» **PROBLEM DETAILS**
Return, unchanged, the lines of the records from the line with "You are a GUI agent. The screenshot is 601×2576." to the line with "Catania (527, 1550)", including both of those lines and nothing else.

» **INFORMATION SUPPLIED**
----------

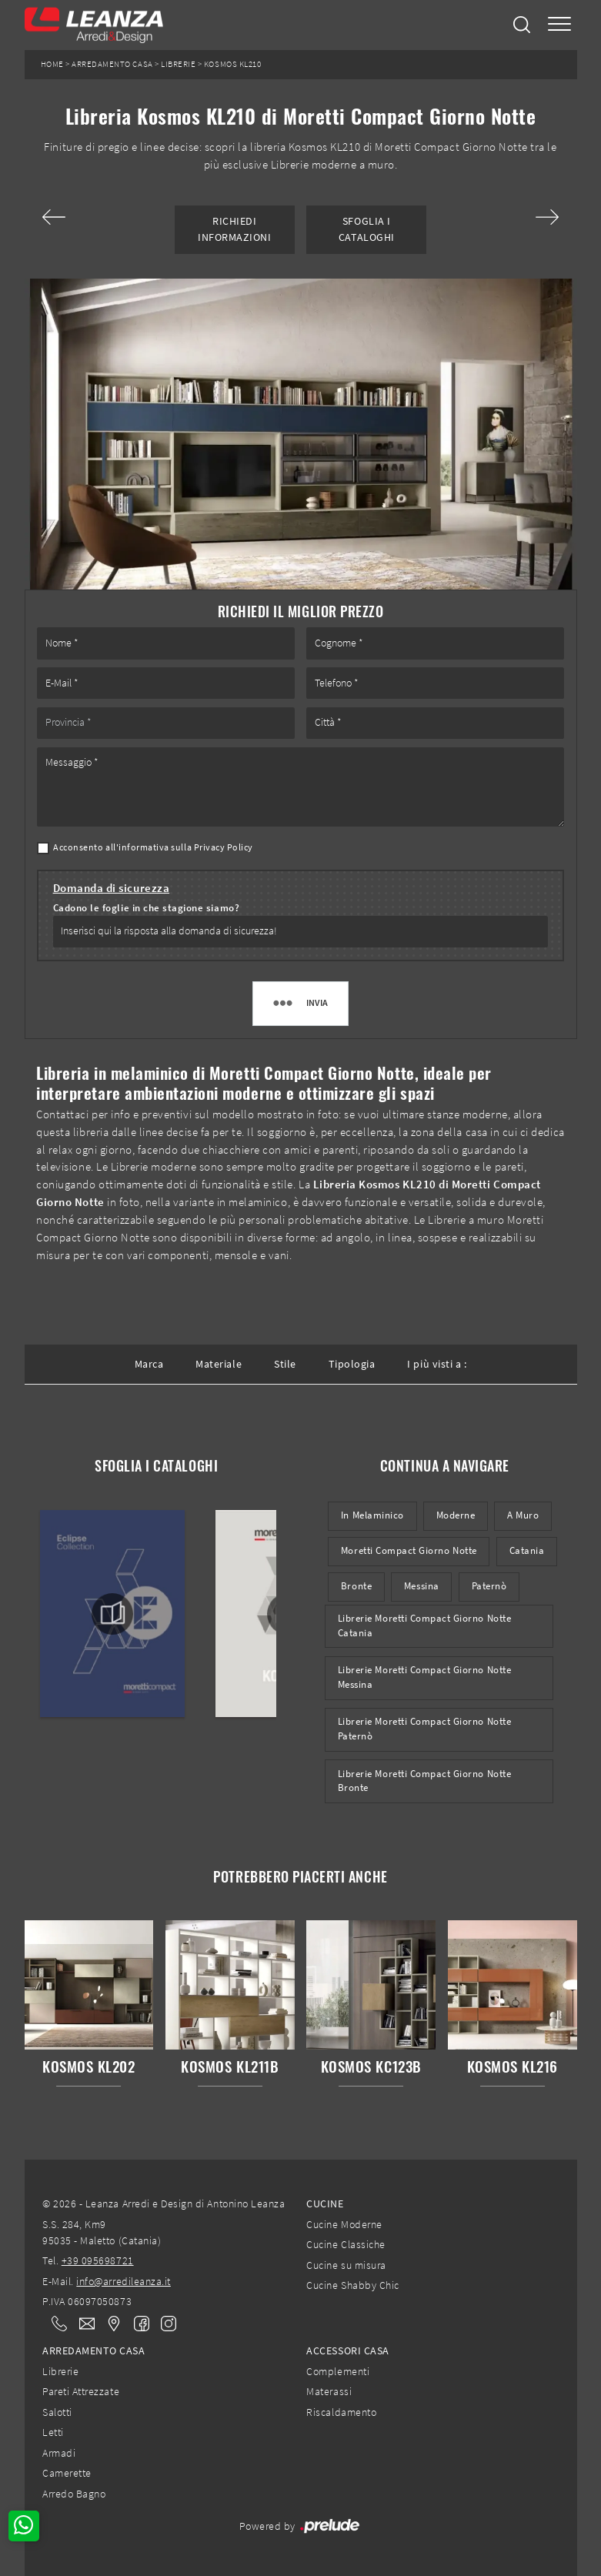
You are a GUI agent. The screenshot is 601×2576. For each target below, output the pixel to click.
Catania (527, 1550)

----------

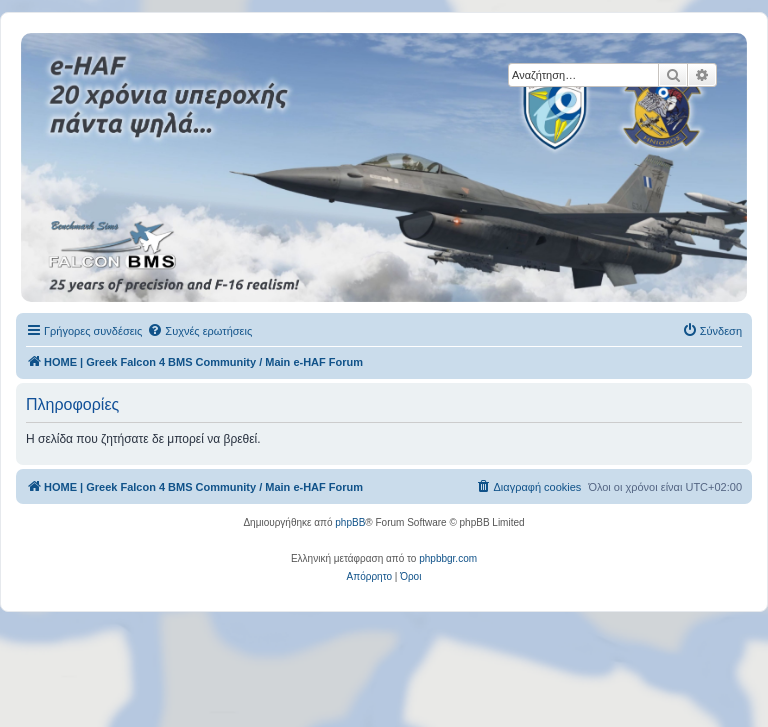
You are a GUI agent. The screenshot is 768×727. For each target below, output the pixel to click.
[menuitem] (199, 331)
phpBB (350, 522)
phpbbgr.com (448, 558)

----------

» **THE REPLY**
You are a GUI agent. The screenshot is 601×2576. For each target below, output the pixel to click.
Catania (527, 1550)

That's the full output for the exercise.